Document excerpt>
--- --- ---
The UP bypoll results have shown, once again, that satraps are not a depleted force like many would like to believe. They still have a lot of power to attract votes when they come together. This may be taken to 2019.

The talk of cross-party alliances has gained currency and political energy.

Is the time ripe for launching a federal front? Ask the regional chieftains, like West Bengal chief minister Mamata Banerjee or her Telengana counterpart K. Chandrashekar Rao (KCR). They might say “no harm in trying”. The dream run of the BJP-led NDA in 22 states has put satraps on high alert. For the sake of survival, they now need to unite to take on the surging BJP ahead of the 2019 Lok Sabha polls.

In fact, there is now a competition among these leaders about who should lead the opposition. Last week, KCR surprised everyone by announcing that he was ready to lead a third front. Within days, Mamata came forward to float a federal front. The TMC chief said, “I will be helping everyone. I will coordinate with all the anti-BJP parties, so that they can work together. This is a big fight.” Mamata followed it up by talking to DMK working president M.K. Stalin, NCP chief Sharad Pawar and others. Interestingly, Pawar began his own initiative of uniting the opposition before the beginning of the Budget session. He plans to hold a meeting in Delhi on March 27 to take it further.

Not to be left out, Congress Parliamentary Party leader Sonia Gandhi also held an impressive dinner meeting of the 20 non-BJP parties Tuesday to unite the opposition. Two new entrants were Babulal Marandi of Jharkhand and Jitan Ram Manjhi of Bihar. Being a national party, the Congress wants to lead the anti-BJP parties. It has dismissed the idea of a federal front.

Finance minister Arun Jaitley also said: “You have the so-called aspirations of a federal front, which is a tried, tested and failed idea. It has been tested in the past and it has failed every time it has come up.”

The first front, or third front or fourth front or federal front, or whatever you call it, usually surfaces when the Congress becomes weak. So, will the federal front succeed now?

Historically, this coming together of small and big opposition parties has not proved successful. The Janata Party government came in 1977, when all shades of political parties opposed to the Congress came together. This lasted for a few months. Then came the National Front experiment, supported by both the Right and the Left in 1989, but it collapsed within 18 months. The United Front in 1996 did not last for more than two years.
--- --- ---
Listed records>
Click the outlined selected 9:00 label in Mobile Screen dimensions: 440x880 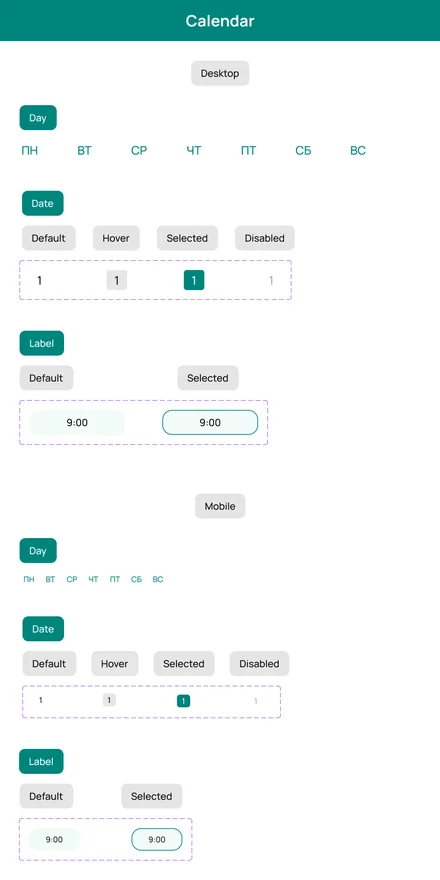point(157,840)
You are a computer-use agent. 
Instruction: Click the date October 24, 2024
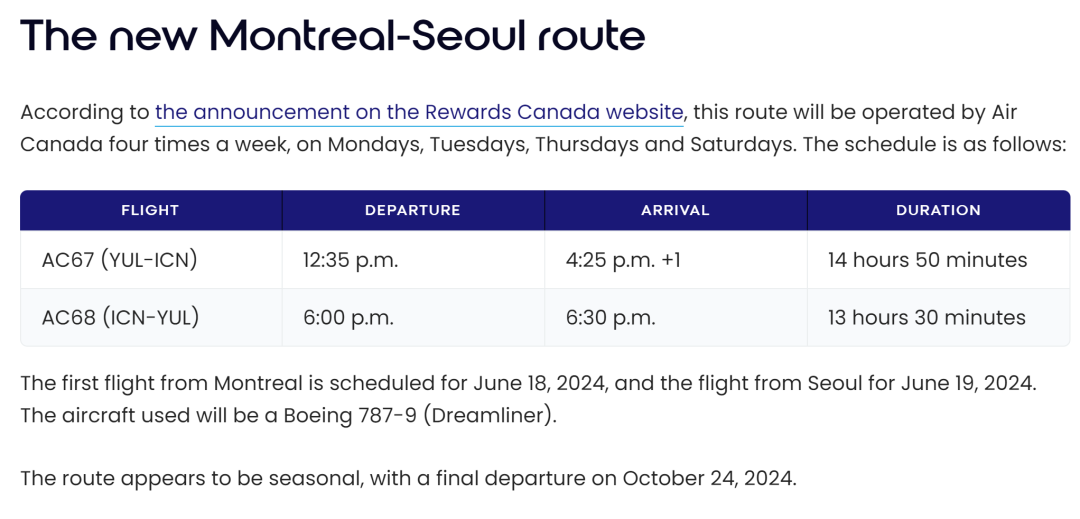click(709, 478)

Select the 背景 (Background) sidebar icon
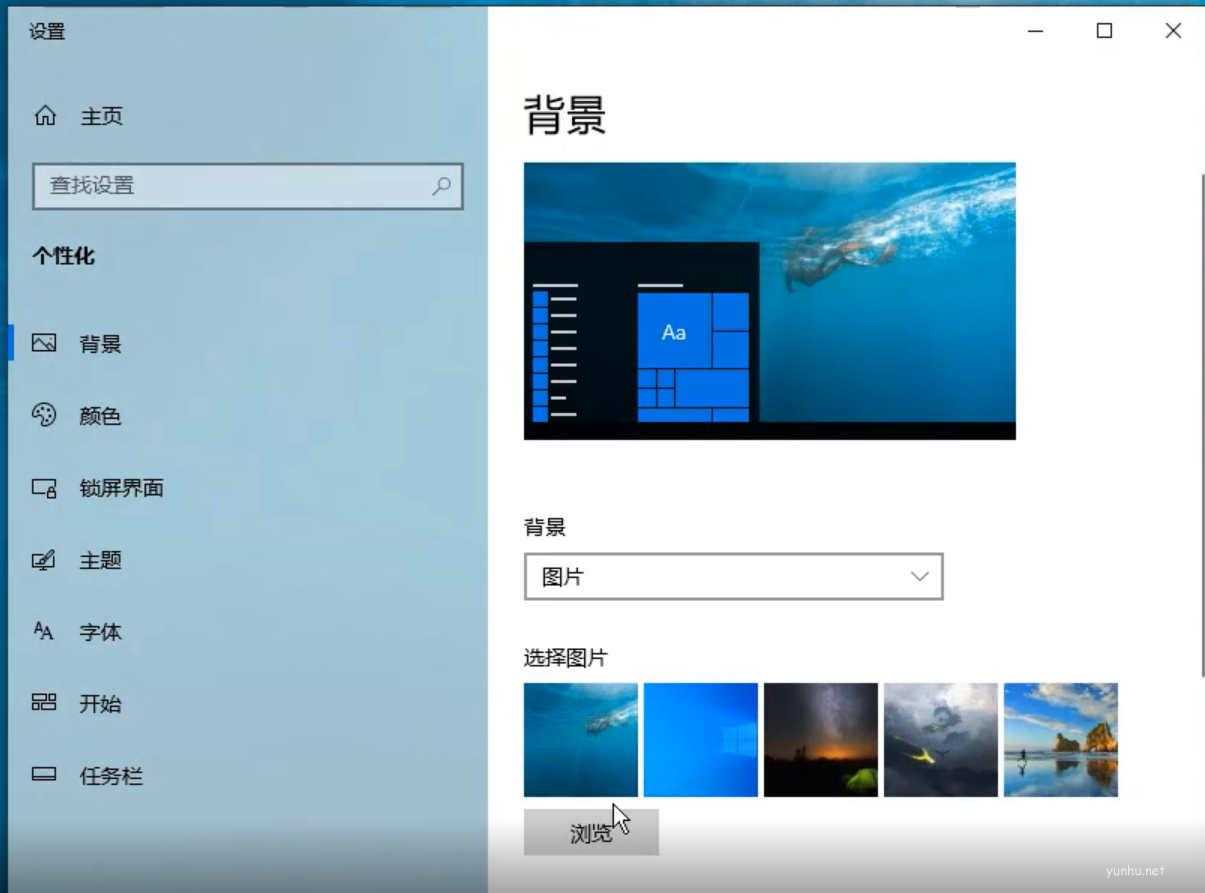point(44,343)
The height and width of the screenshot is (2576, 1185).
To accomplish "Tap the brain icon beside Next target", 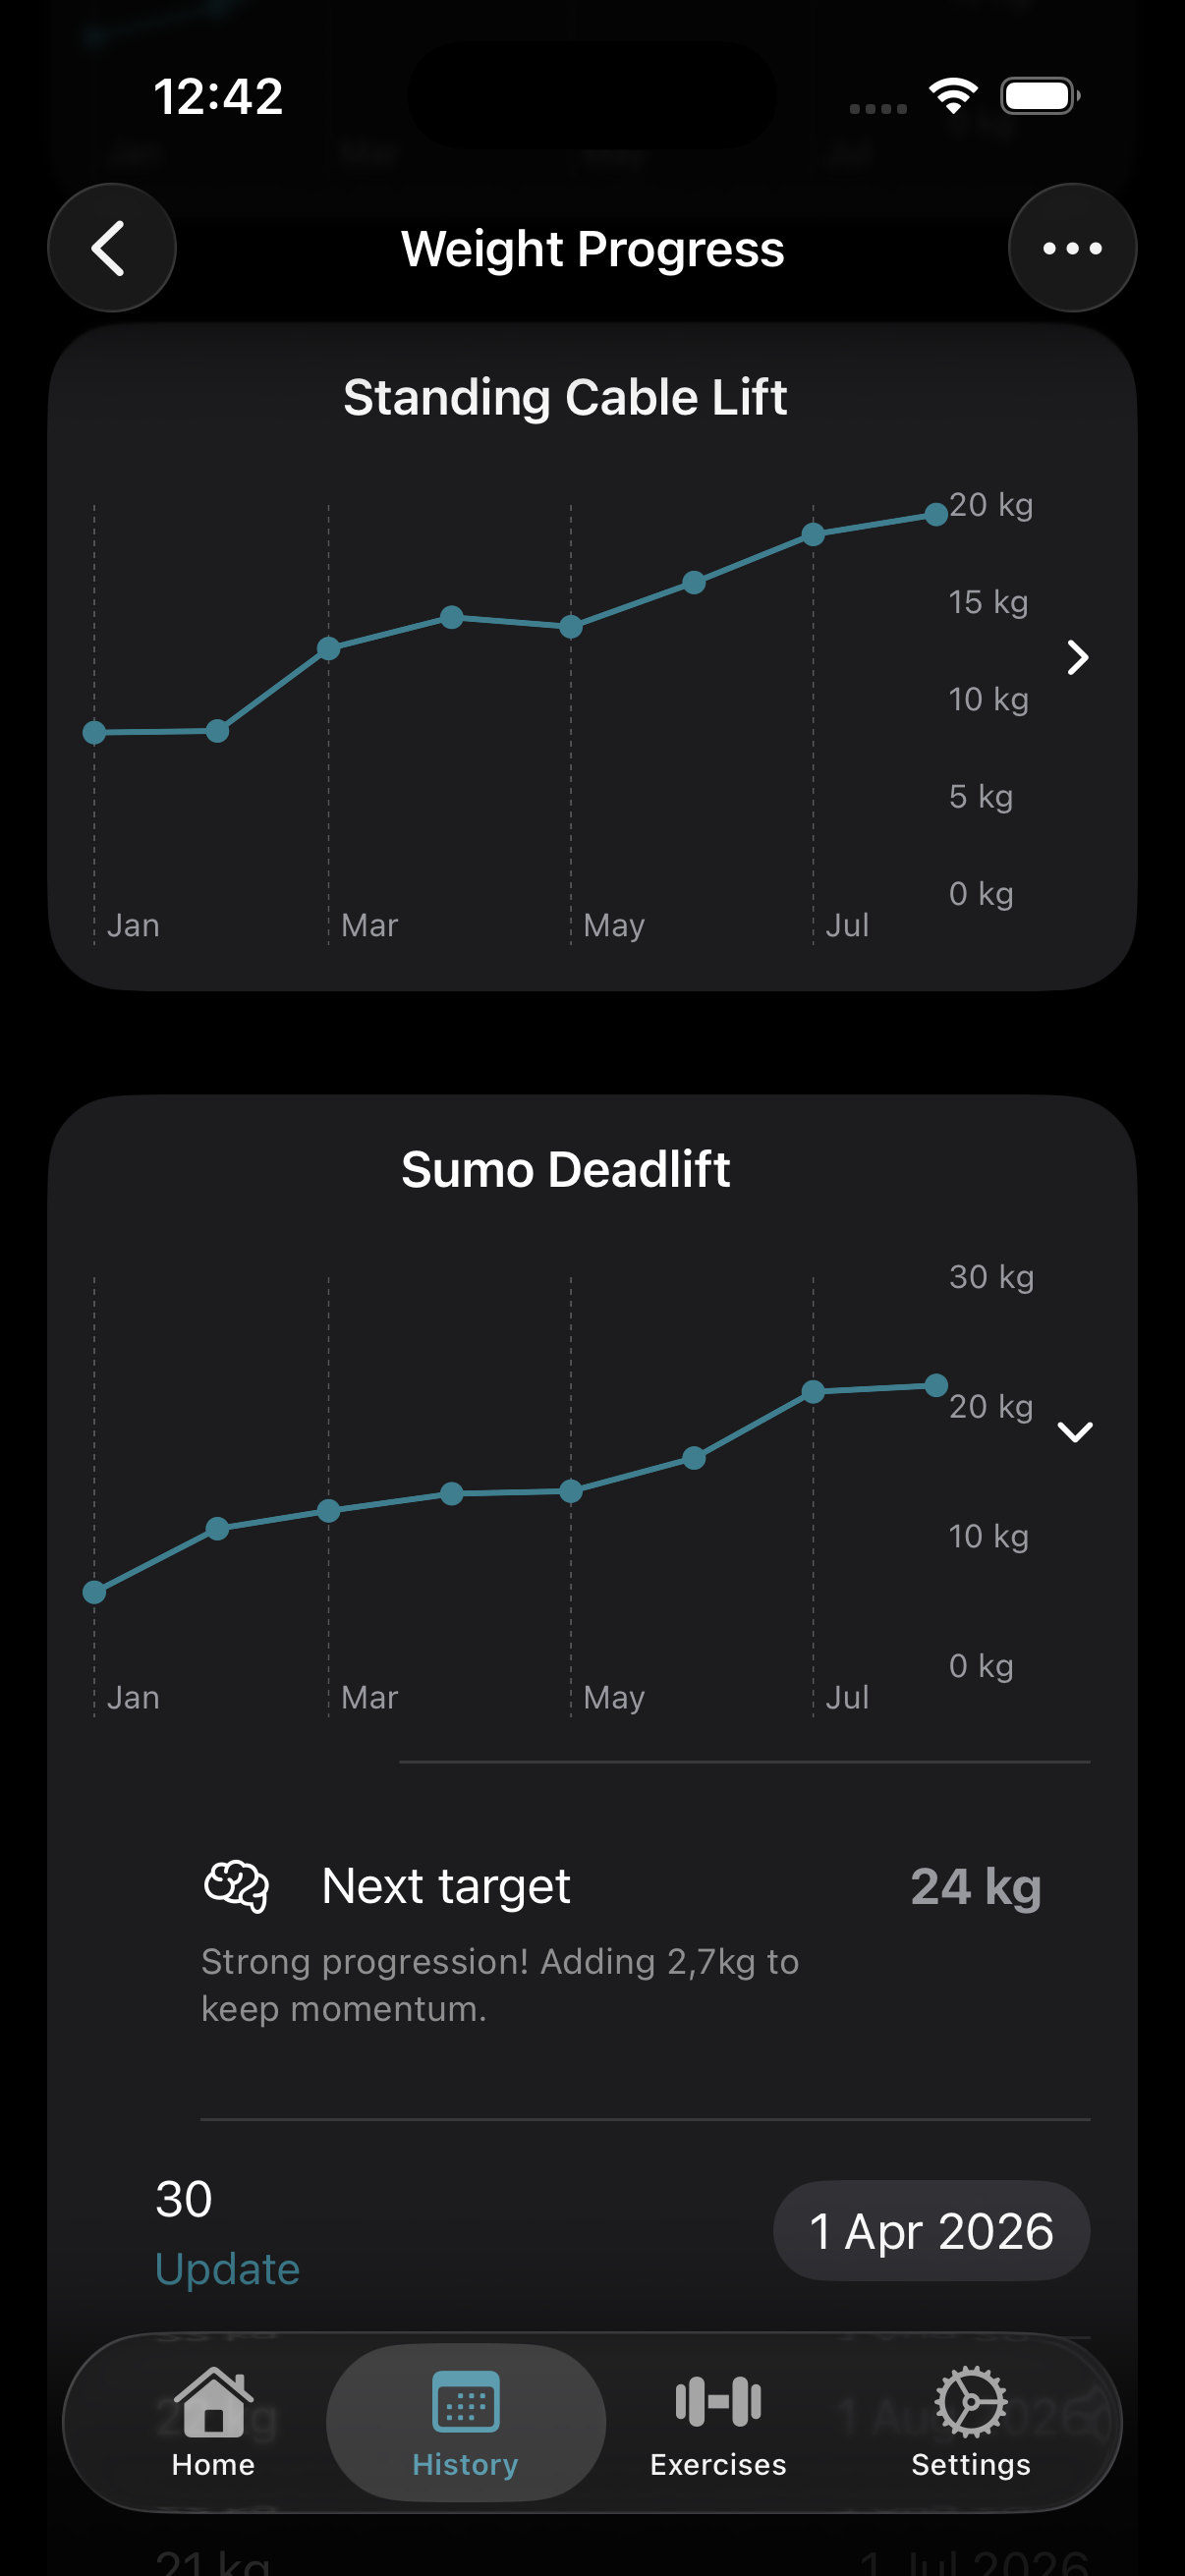I will pos(237,1886).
--- --- ---
What you need to do>
(1) Translate this sentence from the article on the federal front into Spanish: "Historically, this coming together of small and big opposition parties has not proved successful."
(2) Return the stretch of the article on the federal front from "Finance minister Arun" through "front succeed now?", copied word for word.
Work only from the article on the federal front, not from the listing.

Solutions for each task>
(1) Históricamente, esta unión de partidos de oposición pequeños y grandes no ha resultado exitosa.

(2)
Finance minister Arun Jaitley also said: “You have the so-called aspirations of a federal front, which is a tried, tested and failed idea. It has been tested in the past and it has failed every time it has come up.”

The first front, or third front or fourth front or federal front, or whatever you call it, usually surfaces when the Congress becomes weak. So, will the federal front succeed now?